No discrimination shall be made in this respect on any ground such as the applicant’s gender , race, colour, disability, language, religion , political or other opinion, national, ethnic or social origin, association with a national minority , property, birth or other status, or on the grounds of any other circumstance not related to the merits of the qualification for which recognition is sought. In order to assure this right, each Party undertakes to make appropriate arrangements for the assessment of an application for recognition of qualifications solely on the basis of the knowledge and skills achieved. (CofE 1997, 5)

The same principle of recognition also applies to refugees, displaced persons, and persons in a refugee-like situation (CofE 1997, 9). The concept of ‘integration’ is also used in the documents with reference to including (im)migrants, often expressed in a positive light. The Council of Europe’s recommendation on the subject states that “the integration of migrants and persons of immigrant background is a pillar of social cohesion of European societies” (CofE 2008, 1). Interestingly, in this document, integration is defined as “an interactive process based upon mutual willingness to adapt by both migrants and the receiving society” (CofE 2008, 1). The document therefore maintains a clear division between the accepting ‘us’ (Europe/Europeans) and the accepted ‘others’ ([im]migrants). Contrary to the populist rhetoric that considers immigrants as a threat to ‘our’ societies, the European education policy documents clearly construct the exclusion of immigrants as threat to societal unity and cohesion. For example, in the Council of Europe’s recommendation on validating migrants’ skills (CofE 2011a, 1), it is argued that its members can achieve greater unity “through common action in the fields of migration, integration and community relations”. The word ‘(im)migrant’ thus is invested—or sticky—with positive instead of negative affect, which counters the affective rhetoric of the aforementioned populist discourse.

Affectivity of Intercultural Dialogue

Sticky concepts are extremely effective rhetorical tools, so they are often used in political discourses (Lähdesmäki 2017). Our analysis of European education policy documents shows how the concept of intercultural dialogue and its related concepts are invested with affective meanings and cultural connotations. In our analysis, we applied Ahmed’s (2004a, b, c, 2010a, b) theory on the stickiness of affects by approaching some core and repeated expressions in our data as sticky concepts. We argued that affects are brought into play in implicit and explicit co-occurrences of concepts and in the use of value rhetoric, especially where this rhetoric is positive and uplifting and deploys ‘universal’ values.
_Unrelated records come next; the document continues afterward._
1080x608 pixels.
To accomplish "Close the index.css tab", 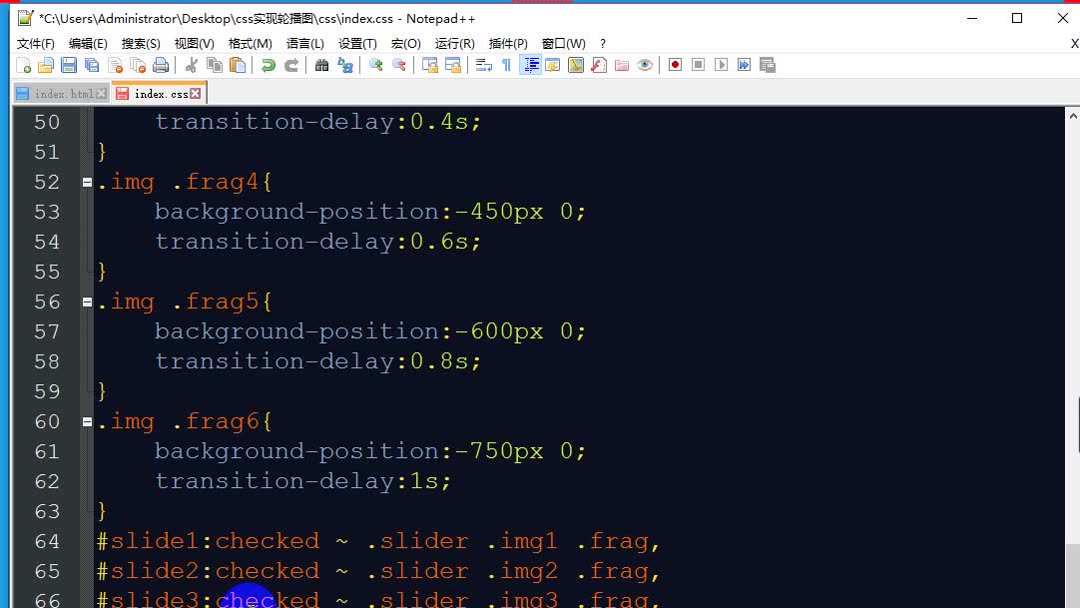I will click(196, 93).
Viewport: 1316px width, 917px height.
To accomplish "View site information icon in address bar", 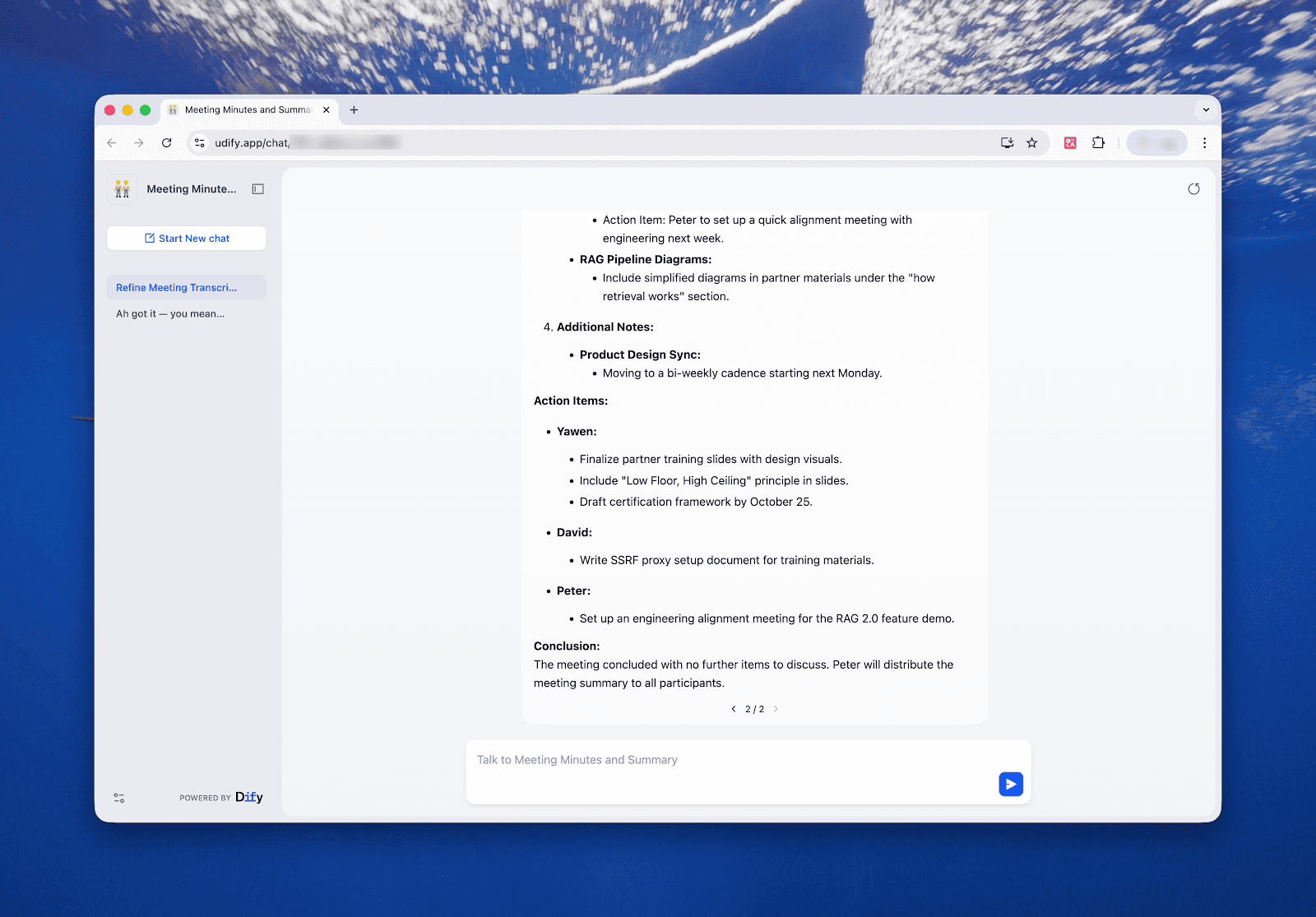I will point(200,143).

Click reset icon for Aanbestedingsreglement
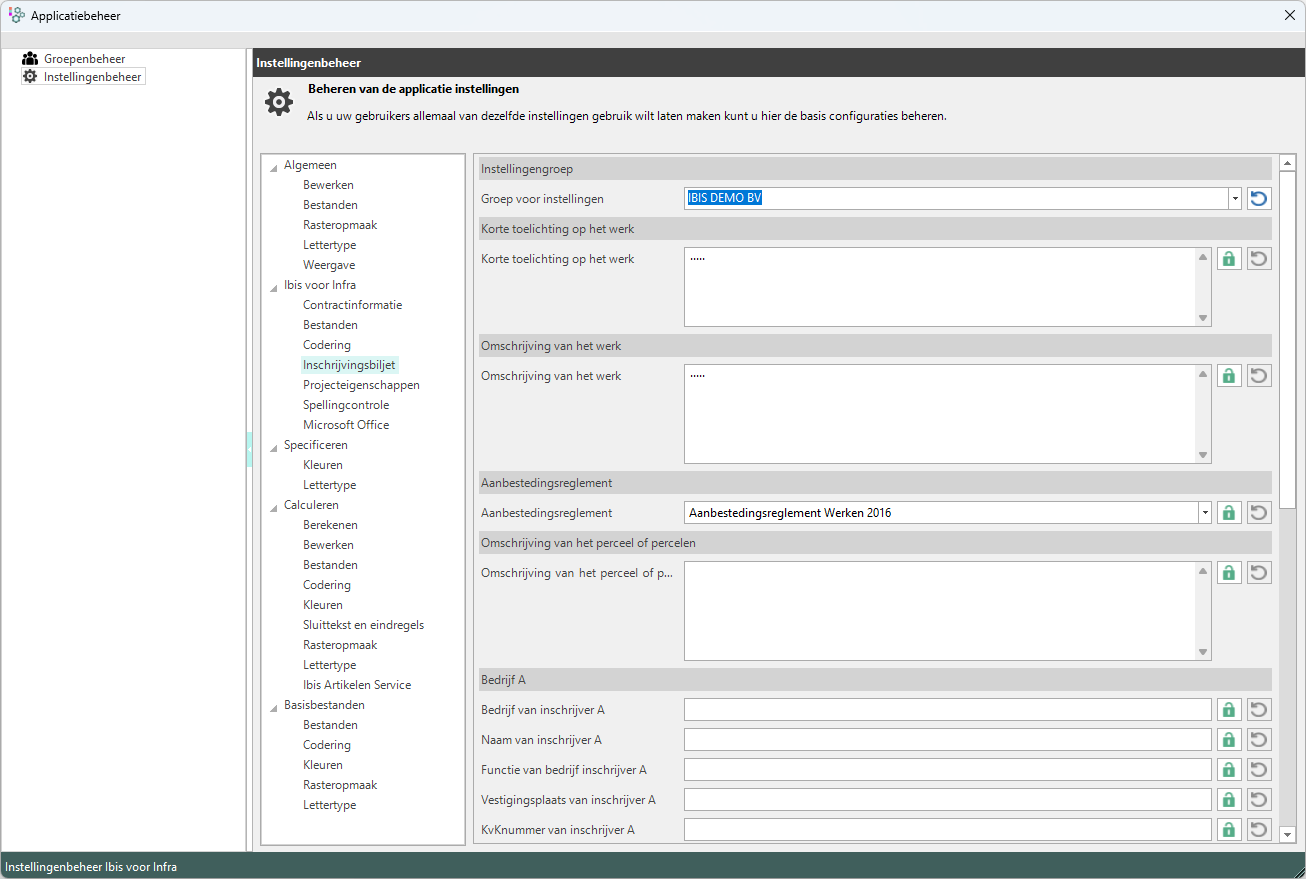click(x=1259, y=513)
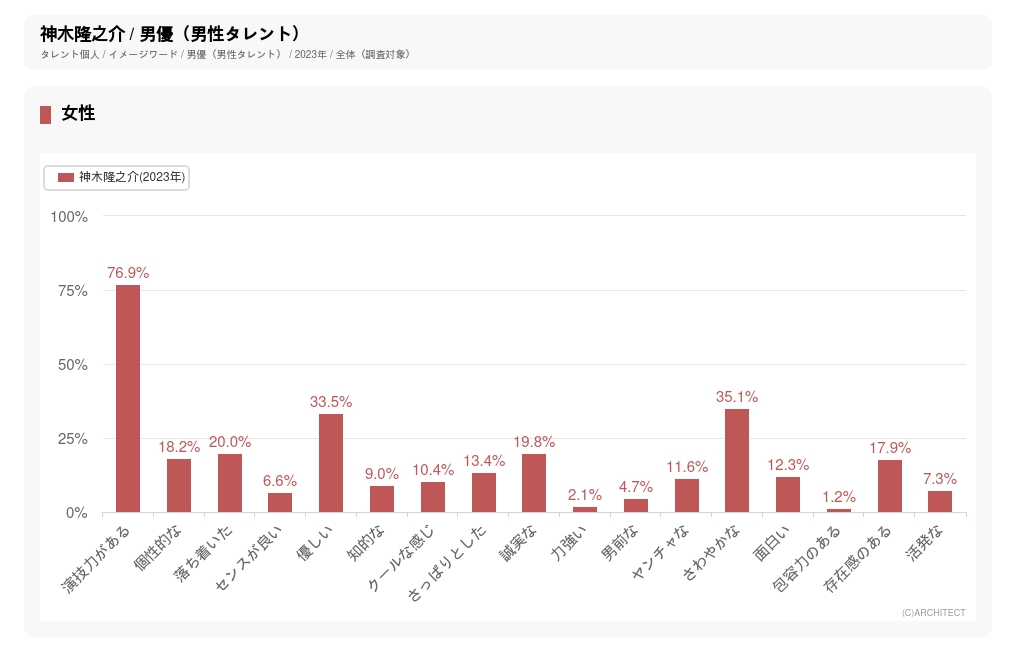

Concepts such as ‘freedom’, ‘human rights’, ‘equality’, and ‘democracy’ include a special sticky layer of meanings due to their long history in European policy discourse and their emotional connotations created in the political context of post-war and cold war Europe. Similarly, ‘diversity’, ‘mutual understanding’, ‘unity’, ‘tolerance’, and ‘solidarity’ are expressed as positive values. Moreover, the affective stickiness of these concepts impacts on other concepts in conceptual densities. Stickiness makes all these concepts appealing, compelling, and difficult to argue against rationally. Using such sticky concepts makes it easy to argue for policy goals.

Although affect is mostly expressed through positive rhetoric in the European education policy documents, the concepts analysed in this chapter are also affective through their implicit associations to Europe’s violent history. Values elicited in the documents are represented as a key to avoid the repetition of such violent upheaval. Sometimes threats such as terrorism are explicitly mentioned in the European education policy documents. Furthermore, by constructing a common, European ‘we’, these policy documents evoke a sense of belonging, inviting their readers to be a part of this ‘we’ and, thus, to gain access to these uplifting values. Through this affective rhetoric, intercultural dialogue thus becomes the means for greater belonging in a culturally diverse Europe. Affects are a powerful tool for mediating cultural values and ideas. Policymakers should thus give affective rhetoric their close attention.